When used according to the invention, it has been possible to reduce the content of medium-chain surfactants in the compositions with the same or improved performance. In the uses of the mixtures according to the invention, it has been possible to improve the classification for eye irritation by at least one level compared with medium-chain surfactant mixtures.

When used, the agents preferably contain up to 25% by weight of one or more compounds (II), more preferably up to 15% by weight, particularly preferably up to 10% by weight and very particularly preferably up to 1% by weight, based on the total mass of the composition

The compositions used according to the invention are distinguished by a high dispersing effect. The composition used does not contain any biosurfactants.
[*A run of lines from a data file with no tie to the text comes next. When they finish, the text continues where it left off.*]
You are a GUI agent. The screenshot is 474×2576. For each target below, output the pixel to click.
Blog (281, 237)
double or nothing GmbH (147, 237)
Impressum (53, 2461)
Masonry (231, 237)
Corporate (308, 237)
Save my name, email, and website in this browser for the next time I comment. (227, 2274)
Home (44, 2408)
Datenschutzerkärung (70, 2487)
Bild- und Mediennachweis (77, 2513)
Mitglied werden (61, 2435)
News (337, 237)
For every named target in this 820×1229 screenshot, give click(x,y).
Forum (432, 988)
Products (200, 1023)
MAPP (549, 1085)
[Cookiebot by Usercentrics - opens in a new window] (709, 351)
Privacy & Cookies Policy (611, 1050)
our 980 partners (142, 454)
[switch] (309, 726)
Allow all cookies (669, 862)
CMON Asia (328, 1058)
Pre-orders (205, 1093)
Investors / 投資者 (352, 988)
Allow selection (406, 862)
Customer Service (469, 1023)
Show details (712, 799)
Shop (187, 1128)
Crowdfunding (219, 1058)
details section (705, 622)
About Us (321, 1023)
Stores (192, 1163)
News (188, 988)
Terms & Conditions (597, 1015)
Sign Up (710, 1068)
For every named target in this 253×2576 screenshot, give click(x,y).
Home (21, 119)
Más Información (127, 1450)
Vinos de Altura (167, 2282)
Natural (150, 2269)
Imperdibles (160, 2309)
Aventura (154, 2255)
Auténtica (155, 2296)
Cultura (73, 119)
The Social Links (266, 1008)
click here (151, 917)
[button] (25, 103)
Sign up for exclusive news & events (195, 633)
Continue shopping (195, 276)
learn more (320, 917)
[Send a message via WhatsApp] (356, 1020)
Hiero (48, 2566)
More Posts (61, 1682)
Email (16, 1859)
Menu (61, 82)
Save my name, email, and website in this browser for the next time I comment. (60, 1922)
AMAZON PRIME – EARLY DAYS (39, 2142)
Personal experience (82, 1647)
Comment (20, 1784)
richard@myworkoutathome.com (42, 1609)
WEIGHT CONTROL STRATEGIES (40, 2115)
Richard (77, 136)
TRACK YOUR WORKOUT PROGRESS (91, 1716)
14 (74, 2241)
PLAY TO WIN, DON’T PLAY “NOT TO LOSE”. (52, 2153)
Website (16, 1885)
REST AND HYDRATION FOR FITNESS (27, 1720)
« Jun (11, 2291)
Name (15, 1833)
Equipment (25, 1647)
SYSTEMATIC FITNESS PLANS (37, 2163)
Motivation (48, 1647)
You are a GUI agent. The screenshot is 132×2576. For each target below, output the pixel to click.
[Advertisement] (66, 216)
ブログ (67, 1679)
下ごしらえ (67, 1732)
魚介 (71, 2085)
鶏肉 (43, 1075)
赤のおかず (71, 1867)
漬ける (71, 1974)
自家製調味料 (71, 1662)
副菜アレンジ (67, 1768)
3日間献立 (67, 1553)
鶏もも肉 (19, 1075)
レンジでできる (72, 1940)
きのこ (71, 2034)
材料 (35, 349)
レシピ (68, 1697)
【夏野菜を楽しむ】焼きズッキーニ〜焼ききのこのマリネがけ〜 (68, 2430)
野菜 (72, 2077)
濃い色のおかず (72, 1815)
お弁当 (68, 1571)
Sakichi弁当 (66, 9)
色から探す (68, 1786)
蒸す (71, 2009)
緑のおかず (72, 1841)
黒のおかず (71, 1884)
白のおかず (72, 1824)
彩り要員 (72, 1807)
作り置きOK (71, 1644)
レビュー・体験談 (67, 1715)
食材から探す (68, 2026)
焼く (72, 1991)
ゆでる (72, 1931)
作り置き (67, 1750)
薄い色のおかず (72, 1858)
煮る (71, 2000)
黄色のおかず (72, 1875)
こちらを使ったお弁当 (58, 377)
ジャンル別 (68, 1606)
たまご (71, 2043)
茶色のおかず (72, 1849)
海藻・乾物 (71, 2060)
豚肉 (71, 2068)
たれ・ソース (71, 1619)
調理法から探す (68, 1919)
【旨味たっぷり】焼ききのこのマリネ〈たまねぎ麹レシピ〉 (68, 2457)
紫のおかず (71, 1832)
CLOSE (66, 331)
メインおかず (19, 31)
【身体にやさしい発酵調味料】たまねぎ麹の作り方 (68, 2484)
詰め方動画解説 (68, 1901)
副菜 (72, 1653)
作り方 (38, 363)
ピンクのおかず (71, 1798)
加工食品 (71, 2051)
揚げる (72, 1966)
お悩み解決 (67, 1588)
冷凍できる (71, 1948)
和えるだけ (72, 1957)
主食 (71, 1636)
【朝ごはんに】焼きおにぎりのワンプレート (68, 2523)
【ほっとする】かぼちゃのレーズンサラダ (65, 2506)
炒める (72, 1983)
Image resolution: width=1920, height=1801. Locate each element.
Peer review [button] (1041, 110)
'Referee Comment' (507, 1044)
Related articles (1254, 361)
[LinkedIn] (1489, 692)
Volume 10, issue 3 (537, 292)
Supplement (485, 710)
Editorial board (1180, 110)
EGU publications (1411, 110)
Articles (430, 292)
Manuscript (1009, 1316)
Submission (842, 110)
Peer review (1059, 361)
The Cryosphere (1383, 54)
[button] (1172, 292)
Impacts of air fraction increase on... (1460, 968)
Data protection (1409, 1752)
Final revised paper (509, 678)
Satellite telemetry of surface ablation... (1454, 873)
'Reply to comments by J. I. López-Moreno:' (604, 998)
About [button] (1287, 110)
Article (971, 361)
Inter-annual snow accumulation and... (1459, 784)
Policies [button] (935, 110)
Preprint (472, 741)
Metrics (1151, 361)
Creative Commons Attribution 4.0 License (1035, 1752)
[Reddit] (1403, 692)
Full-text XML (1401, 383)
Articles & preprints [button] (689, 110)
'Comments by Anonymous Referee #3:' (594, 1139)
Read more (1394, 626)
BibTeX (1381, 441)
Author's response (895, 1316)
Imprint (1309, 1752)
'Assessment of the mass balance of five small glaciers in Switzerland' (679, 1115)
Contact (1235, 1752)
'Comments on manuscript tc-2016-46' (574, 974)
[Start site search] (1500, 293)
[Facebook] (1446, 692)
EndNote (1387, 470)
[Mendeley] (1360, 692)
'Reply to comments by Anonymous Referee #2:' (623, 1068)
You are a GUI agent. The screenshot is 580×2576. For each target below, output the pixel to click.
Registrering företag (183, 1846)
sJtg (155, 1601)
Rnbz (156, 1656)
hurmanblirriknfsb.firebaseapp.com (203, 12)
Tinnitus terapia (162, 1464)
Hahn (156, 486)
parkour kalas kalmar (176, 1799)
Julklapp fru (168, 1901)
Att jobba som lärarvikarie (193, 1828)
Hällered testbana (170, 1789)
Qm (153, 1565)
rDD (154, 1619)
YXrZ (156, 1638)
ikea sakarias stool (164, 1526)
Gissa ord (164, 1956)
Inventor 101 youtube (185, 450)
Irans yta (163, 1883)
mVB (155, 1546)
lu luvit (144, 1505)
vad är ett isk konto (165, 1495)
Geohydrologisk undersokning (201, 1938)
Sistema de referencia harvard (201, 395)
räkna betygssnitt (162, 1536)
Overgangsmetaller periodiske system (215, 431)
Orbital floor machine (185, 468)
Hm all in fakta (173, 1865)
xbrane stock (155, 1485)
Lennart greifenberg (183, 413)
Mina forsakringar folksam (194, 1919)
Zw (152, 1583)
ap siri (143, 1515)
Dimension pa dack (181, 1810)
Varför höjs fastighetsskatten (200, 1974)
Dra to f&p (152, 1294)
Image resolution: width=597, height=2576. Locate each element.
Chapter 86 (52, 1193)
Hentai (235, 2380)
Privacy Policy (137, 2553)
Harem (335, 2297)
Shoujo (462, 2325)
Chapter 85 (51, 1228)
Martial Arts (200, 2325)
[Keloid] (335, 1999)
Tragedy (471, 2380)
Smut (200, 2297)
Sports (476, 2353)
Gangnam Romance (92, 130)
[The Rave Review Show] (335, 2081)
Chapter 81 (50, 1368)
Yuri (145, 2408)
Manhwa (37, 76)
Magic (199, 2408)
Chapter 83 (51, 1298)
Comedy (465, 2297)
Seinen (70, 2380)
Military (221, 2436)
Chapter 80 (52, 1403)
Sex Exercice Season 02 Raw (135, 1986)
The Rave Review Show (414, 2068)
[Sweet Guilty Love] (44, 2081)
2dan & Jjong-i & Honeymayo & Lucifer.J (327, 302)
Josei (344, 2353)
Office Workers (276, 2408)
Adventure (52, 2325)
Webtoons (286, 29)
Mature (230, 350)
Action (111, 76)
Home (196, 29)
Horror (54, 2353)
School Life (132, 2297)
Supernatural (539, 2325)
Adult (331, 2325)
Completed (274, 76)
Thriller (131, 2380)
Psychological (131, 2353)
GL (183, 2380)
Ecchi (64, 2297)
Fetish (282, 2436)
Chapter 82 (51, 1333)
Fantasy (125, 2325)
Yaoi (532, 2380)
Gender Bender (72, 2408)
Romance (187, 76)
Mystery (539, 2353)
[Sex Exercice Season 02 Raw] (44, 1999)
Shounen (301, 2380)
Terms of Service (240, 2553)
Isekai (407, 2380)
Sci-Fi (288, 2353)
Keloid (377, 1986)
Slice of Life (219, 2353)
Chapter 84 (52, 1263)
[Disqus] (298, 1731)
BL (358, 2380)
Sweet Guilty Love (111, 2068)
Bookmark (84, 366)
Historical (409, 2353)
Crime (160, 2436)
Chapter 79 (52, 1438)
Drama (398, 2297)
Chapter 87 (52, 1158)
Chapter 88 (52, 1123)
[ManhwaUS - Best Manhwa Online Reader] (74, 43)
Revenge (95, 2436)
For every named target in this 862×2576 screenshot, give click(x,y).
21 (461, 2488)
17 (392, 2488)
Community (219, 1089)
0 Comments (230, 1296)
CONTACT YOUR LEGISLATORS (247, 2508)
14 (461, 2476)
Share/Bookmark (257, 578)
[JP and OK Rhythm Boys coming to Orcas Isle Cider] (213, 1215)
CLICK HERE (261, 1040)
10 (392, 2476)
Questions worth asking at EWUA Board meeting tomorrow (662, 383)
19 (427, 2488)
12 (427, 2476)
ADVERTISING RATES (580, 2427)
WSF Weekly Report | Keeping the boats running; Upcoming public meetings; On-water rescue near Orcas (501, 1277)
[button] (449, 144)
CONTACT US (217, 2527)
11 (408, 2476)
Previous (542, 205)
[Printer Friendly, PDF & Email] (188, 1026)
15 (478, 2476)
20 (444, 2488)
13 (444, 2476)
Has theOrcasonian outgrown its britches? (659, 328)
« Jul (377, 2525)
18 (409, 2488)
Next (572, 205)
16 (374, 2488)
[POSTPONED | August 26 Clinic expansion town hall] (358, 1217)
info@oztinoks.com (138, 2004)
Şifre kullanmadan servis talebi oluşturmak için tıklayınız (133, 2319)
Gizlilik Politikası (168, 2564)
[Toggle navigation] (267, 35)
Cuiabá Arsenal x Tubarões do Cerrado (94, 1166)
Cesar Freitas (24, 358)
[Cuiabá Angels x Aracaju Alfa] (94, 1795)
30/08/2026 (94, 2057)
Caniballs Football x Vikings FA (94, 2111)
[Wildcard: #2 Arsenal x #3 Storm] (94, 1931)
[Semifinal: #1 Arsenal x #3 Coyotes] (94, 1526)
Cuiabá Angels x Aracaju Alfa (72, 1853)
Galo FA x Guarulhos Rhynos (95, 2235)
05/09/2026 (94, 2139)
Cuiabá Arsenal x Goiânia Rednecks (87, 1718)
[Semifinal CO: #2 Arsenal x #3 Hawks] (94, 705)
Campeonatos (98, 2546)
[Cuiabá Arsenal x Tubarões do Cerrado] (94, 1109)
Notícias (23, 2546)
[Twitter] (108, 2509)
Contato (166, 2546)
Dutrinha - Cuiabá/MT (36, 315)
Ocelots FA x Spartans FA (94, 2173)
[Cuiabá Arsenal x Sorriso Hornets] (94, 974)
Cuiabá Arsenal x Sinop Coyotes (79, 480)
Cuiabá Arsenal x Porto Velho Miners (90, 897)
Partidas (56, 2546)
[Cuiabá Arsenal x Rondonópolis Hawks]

A preferred embodiment contains no group (II) surfactants. A preferred embodiment contains one or more surfactants of compound (I) and other surfactants (III) derived from C18 vegetable oils.

Surfactants (III)

The invention relates to the use of a composition additionally comprising one or more surfactants (III) selected from the group consisting of soaps (alkali metal or ammonium fatty acid carboxylates), ethoxylated fatty acid alkyl esters, fatty acid amides and fatty acid imines, the fatty acid residues of a C 18 vegetable oil derived.

It preferably contains at least one soap selected from alkali metal or ammonium salts of saturated or unsaturated fatty acids produced by saponification of C-18 vegetable oils as defined above.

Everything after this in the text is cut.